Founded by Daniel Báez and Tony Rodríguez, the first edition featured 26 exhibitors, including a handful of international galleries like Gavin Brown's Enterprise, Marlborough Contemporary and White Columns. It took place in June 2017, before Hurricane Maria, which caused an estimated $95bn in damage, devastated the island, where some areas remain without electricity. But Báez, the fair's director, visited San Juan two weeks ago and is undeterred. “Before Maria there was not enough funding; after Maria, less,” he says. “But hopes are still up.”
The venue this year will be the Antiguo Arsenal de la Marina Española, which is also where the Poly/Graphic San Juan Triennial is held. Báez says that the move from the Conservatoria de Música de Puerto Rico was not due to hurricane damage but for “financial and political reasons”. It was also motivated by a desire to be in the Old San Juan district, which is port of the city and receives the most foot traffic. “To bring in locals and visitors is the goal,” Báez says.

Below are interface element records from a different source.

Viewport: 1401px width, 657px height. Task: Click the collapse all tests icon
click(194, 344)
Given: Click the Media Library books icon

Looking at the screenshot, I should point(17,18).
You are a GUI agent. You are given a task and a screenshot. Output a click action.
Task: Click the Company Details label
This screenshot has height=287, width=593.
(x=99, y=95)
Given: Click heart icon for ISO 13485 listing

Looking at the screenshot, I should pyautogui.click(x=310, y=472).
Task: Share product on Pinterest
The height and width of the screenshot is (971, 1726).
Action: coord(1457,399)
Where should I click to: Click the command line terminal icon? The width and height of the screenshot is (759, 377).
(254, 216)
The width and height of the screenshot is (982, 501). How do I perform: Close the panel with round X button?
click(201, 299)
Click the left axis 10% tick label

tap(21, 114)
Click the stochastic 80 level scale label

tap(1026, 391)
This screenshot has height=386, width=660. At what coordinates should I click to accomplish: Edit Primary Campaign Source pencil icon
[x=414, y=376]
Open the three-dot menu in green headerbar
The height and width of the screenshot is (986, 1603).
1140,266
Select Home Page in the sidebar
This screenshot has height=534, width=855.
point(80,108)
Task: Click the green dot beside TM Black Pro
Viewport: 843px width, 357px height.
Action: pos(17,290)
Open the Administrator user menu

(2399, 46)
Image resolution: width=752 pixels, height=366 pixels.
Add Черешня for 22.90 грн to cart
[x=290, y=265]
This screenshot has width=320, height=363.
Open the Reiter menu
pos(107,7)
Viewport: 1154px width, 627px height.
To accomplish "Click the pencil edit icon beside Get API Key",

Last year's edition attracted 4,000 attendees, and the organisers are hoping to double or triple that. It was “challenging to get people to go”, Báez says, and only about 10 notable local collectors came. “You have to keep in mind that there are only 45 collectors on the whole island,” he adds.
The 2018 fair will expand to around 35 exhibitors with the addition of a new Duplex sector of joint presentations. Notable duos in discussion for partnering include the Green Gallery from Milwaukee, Wisconsin, and Misako & Rosen from Tokyo, Japan, as well as Casa Quien and Sindicato, both from Santo Domingo, Dominican Republic. The event will also feature a projects sector, Mecanismos, curated by Carla Acevedo-Yates.
Local artists who could not afford to participate last year were invited to show their work in a studio visit programme, Satellite. The artist Elle Pérez connected with exhibiting gallery 47 Canal through her Satellite project. Although Pérez was not exactly plucked from obscurity (she received an MFA in photography from Yale and now teaches at Harvard), the encounter did result in her first solo show, In Bloom (until 8 April), at the New York gallery’s Grand Street location.
While the Caribbean network of artists and dealers is comparatively small, Báez says his largest hurdles are not a dearth of talent, but finances and a lack of support from the government. “We want to raise awareness after the hurricane that it’s a beautiful country you can go visit.” He is also angling for more private sponsors, “now that we’ve proved that this works”.
Báez acknowledges that many in Puerto Rico are “sad still, mourning”, and that the hurricane negatively impacted many artists who have had to “shift their attention from the arts into survival mode”. In a recent show at the Embajada gallery in San Juan that addressed the island's current situation, Yiyo Tirado created a closed circuit between two plastic gasoline tanks, referencing those who “died over gasoline”, says Báez. Embajada was included in the fair last year and is set to return again.
But the fair director also sees humour and resilience among the island's artists, and wants to bring them a bigger platform. Báez, who is from the Dominican Republic, says that art fairs in Argentina, Colombia, Mexico and Brazil fail to include many Caribbean institutions and artists, apart from “maybe a Cuban artist or two that is hot at the moment.” He adds: “If they’re not going to include us, let’s bring them to us.”